Hai dichiarato che prima di quest’ultimo album non ti sentivi realizzata. Cosa ti mancava?
L’album rappresenta tutto il mio percorso, quello di una persona che ha lottato molto con le proprie debolezze e i propri limiti, pensando che fossero da nascondere. Ogni giorno facevo i conti con me stessa. Ho capito pian piano che potevo liberarmi da tutte le insicurezze. Oggi sono realizzata, in quanto vedo la me per intero, non ho più paura di me.

Quale delle ultime canzoni ti racconta meglio?

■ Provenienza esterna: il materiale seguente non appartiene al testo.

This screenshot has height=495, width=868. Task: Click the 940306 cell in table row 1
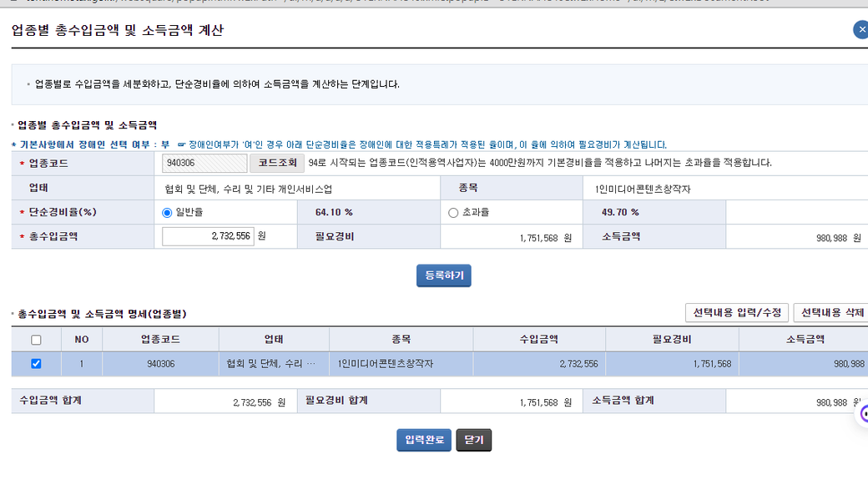tap(160, 364)
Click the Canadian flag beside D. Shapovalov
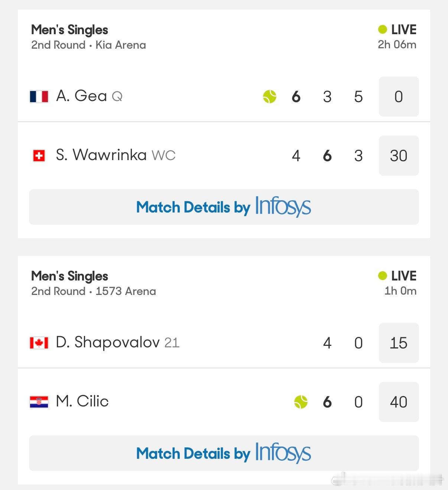The image size is (448, 490). pos(39,343)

Tutte compongono la persona, forse quella che va più in profondità è “La vita che ho deciso”, che racconta la realizzazione di un sogno, quello che nonostante tutto sono riuscita a fare. Da piccola volevo vivere di musica e ci sono riuscita.

C’è un’immagine molto bella che dà il titolo a “Tenerti la mano è la mia rivoluzione”

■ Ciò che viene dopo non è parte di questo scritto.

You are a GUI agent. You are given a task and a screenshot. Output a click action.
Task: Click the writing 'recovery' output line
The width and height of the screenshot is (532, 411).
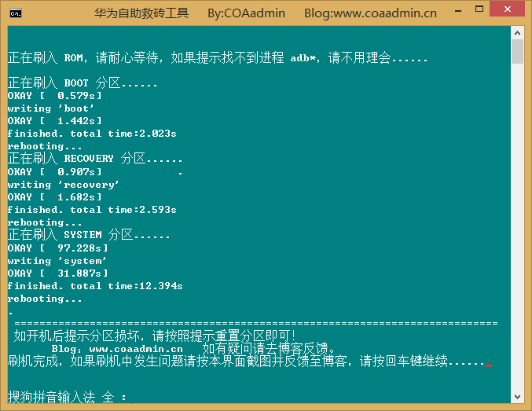(64, 185)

Non è riferito a una persona, ma è un concetto ampio, le cose semplici, i gesti ordinari, a volte sono quelli più rivoluzionari. Sono arrivata a questa consapevolezza dopo un percorso in cui ho incontrato la fede e mi sento fortunata. Non pensavo di averne bisogno, non l’ho cercata. Ci sono state crisi, rabbia, ma è stato un percorso importante per acquisire consapevolezza. Non avrei mai pensato che la fede fosse così illuminante.

Nell’album riveli anche la tua romanità, con “Ma dimme te” cui partecipa anche l’attore Marco Giallini. Quanto sei legata a Roma?
Moltissimo, visceralmente! Da tanto desideravo cantare Roma e non avrei pensato di riuscire a scrivere una canzone così. Merito anche di Giulia Ananìa, una poetessa romana che ha saputo cogliere quello che volevo dire. Un omaggio a una donna forte, verace, come Anna Magnani, ma anche a quelle che hanno segnato la mia vita, come mia madre e mia nonna. Scoprire la poetica dialettale della mia città è stata una grande conquista. Da questa canzone è partito tutto il progetto dell’album, l’ho scritta, cantata e registrata in un giorno, come se fosse stata sempre lì già pronta e aspettasse di essere scoperta. Questo mi ha dato l’entusiasmo per il resto del lavoro, sono molto grata a questa canzone.